INSTRUCTIONS TO FOLLOW:
Set the records down again in full, with every word kept.

====================

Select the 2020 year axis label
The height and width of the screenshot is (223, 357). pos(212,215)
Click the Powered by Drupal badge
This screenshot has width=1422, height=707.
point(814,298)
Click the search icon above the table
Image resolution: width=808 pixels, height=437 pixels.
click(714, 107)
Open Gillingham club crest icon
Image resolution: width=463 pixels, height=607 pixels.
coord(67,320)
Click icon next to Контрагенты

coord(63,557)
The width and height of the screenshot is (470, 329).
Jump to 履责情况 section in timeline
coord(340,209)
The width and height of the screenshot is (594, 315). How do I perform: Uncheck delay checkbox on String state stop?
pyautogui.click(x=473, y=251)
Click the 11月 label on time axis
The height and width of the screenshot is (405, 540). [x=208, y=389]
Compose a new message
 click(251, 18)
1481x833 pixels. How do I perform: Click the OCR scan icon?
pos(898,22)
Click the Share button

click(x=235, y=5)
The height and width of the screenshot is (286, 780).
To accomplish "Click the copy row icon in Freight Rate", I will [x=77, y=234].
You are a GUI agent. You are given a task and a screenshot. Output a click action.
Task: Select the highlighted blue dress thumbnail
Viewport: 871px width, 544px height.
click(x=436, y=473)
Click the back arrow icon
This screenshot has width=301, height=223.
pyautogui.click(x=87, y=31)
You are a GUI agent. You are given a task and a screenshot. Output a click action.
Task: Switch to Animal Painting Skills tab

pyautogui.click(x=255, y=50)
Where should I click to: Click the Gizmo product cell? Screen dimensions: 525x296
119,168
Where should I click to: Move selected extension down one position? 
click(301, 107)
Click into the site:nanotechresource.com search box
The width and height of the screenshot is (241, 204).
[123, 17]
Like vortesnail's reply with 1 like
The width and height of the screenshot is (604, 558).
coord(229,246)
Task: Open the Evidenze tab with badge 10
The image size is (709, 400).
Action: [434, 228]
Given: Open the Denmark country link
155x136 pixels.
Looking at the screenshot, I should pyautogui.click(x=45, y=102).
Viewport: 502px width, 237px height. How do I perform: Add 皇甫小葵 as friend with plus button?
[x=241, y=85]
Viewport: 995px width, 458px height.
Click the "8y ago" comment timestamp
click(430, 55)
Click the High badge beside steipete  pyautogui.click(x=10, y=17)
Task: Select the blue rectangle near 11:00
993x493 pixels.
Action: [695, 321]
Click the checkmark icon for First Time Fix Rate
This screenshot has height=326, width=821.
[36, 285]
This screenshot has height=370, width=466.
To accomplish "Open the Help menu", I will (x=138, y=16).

====================

EXPECTED ANSWER:
Select the 2020 year axis label
The height and width of the screenshot is (223, 357). pos(212,215)
Click the Powered by Drupal badge
This screenshot has width=1422, height=707.
point(814,298)
Click the search icon above the table
Image resolution: width=808 pixels, height=437 pixels.
click(714, 107)
Open Gillingham club crest icon
Image resolution: width=463 pixels, height=607 pixels.
coord(67,320)
Click icon next to Контрагенты

coord(63,557)
The width and height of the screenshot is (470, 329).
Jump to 履责情况 section in timeline
coord(340,209)
The width and height of the screenshot is (594, 315). How do I perform: Uncheck delay checkbox on String state stop?
pyautogui.click(x=473, y=251)
Click the 11月 label on time axis
The height and width of the screenshot is (405, 540). [x=208, y=389]
Compose a new message
 click(251, 18)
1481x833 pixels. How do I perform: Click the OCR scan icon?
pos(898,22)
Click the Share button

click(x=235, y=5)
The height and width of the screenshot is (286, 780).
To accomplish "Click the copy row icon in Freight Rate", I will [x=77, y=234].
You are a GUI agent. You are given a task and a screenshot. Output a click action.
Task: Select the highlighted blue dress thumbnail
Viewport: 871px width, 544px height.
click(x=436, y=473)
Click the back arrow icon
This screenshot has width=301, height=223.
pyautogui.click(x=87, y=31)
You are a GUI agent. You are given a task and a screenshot. Output a click action.
Task: Switch to Animal Painting Skills tab

pyautogui.click(x=255, y=50)
Where should I click to: Click the Gizmo product cell? Screen dimensions: 525x296
119,168
Where should I click to: Move selected extension down one position? 
click(301, 107)
Click into the site:nanotechresource.com search box
The width and height of the screenshot is (241, 204).
[123, 17]
Like vortesnail's reply with 1 like
The width and height of the screenshot is (604, 558).
coord(229,246)
Task: Open the Evidenze tab with badge 10
The image size is (709, 400).
Action: [434, 228]
Given: Open the Denmark country link
155x136 pixels.
Looking at the screenshot, I should pyautogui.click(x=45, y=102).
Viewport: 502px width, 237px height. How do I perform: Add 皇甫小葵 as friend with plus button?
[x=241, y=85]
Viewport: 995px width, 458px height.
Click the "8y ago" comment timestamp
click(430, 55)
Click the High badge beside steipete  pyautogui.click(x=10, y=17)
Task: Select the blue rectangle near 11:00
993x493 pixels.
Action: [695, 321]
Click the checkmark icon for First Time Fix Rate
This screenshot has height=326, width=821.
[36, 285]
This screenshot has height=370, width=466.
To accomplish "Open the Help menu", I will (x=138, y=16).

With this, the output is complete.